Stillness is the pathway to truth,
And love is the lens of your youth.
The last shall be the first,
For he who waits shall soar in His rest.
Beloved, I have been revising my book The Other Side of the Door and it will be reuploaded to Amazon shortly. While revising, a poem caught my attention, and frankly speaking it does that every time I read it, demanding that I sit with it in stillness and eat of the bread it offers. I would like to share that with you today, that it may provoke you to stillness and great meditation.
Strangely, you will not find this poem in Winepress, the body that houses the poems in the book, but rather it is embedded in a short story called “The Story About Nothing,” tucked somewhere within The Voice of the Wind.
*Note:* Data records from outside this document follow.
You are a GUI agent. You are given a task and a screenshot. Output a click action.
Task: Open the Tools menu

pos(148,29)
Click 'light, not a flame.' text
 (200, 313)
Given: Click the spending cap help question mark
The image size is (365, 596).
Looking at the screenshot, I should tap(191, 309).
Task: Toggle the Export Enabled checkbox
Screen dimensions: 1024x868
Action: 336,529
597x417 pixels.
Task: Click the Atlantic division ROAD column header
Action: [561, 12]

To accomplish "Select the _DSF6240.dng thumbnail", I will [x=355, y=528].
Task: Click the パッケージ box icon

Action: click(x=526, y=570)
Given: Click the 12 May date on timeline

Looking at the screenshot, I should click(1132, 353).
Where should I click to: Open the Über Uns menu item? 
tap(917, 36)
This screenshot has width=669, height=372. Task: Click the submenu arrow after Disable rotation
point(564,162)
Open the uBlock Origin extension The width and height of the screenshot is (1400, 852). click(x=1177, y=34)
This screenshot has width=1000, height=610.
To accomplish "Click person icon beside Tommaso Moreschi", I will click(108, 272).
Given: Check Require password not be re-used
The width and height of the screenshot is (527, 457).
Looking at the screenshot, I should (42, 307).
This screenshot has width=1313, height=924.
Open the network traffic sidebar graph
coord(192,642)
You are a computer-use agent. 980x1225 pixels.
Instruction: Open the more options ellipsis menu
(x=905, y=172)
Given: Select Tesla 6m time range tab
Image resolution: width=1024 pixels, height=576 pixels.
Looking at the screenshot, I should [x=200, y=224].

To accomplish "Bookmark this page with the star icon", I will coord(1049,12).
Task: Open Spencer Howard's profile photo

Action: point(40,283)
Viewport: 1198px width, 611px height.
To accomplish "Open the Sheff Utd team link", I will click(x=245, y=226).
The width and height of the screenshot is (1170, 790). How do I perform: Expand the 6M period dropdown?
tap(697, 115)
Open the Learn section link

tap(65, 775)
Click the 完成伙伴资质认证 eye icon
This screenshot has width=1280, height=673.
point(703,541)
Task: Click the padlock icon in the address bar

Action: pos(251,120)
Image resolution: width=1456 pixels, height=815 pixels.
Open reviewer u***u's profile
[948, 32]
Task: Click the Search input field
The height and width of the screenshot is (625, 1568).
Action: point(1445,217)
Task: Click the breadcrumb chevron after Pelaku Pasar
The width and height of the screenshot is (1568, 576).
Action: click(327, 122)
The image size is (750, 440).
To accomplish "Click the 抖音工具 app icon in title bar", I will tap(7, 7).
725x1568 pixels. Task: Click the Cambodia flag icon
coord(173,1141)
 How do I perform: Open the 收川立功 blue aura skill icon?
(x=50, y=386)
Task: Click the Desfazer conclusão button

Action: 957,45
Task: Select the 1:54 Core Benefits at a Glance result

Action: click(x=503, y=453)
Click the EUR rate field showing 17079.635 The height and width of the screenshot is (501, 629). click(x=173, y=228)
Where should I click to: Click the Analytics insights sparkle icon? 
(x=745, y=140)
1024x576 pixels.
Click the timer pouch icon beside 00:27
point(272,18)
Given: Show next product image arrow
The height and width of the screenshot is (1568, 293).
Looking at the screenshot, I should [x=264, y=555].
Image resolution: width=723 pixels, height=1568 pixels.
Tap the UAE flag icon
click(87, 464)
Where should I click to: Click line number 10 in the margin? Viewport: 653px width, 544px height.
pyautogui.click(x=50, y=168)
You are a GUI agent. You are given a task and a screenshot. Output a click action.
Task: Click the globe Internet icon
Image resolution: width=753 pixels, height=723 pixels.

For context, this poem comes from a twelve-year-old boy who chose to perform it before a crowd that failed to discern what he was saying, but whose words changed the life of one man who was listening.
The poem is called Ati lo, Ati de (We have gone, we have returned.)
Ati lo, Ati de
Ati lo, Ati de
What can I say?
Everything is, and nothing is as it seems.
The child is the father of the man.
The point births the circle.
The key is the door.
—
Ati lo, Ati de
And now the town crier cries.
Time is a product of light.
What was, is. What will be, is.
Time submits only to love.
You find the end in the beginning.
—
Ati lo, Ati de
Here is some water for dear life.
Thought is water, and The Word is fire.
The water in the beginning is the fire at the end.
The Living Water is the All-Consuming Fire.
The true form is spirit.
—
Ati lo, Ati de
Now I echo the voice of the wind.
Grace is the logic of love.
Love is the conscious awareness of what is.
Fear is love’s bane, and doubt crumbles the pillars of faith.
Give up everything for love. Give up everything but love.
Beloved, breathe me your wisdom and feed me your truth. Which of the child’s words tugged at your garment, demanding it sit with you, and what do you make of it?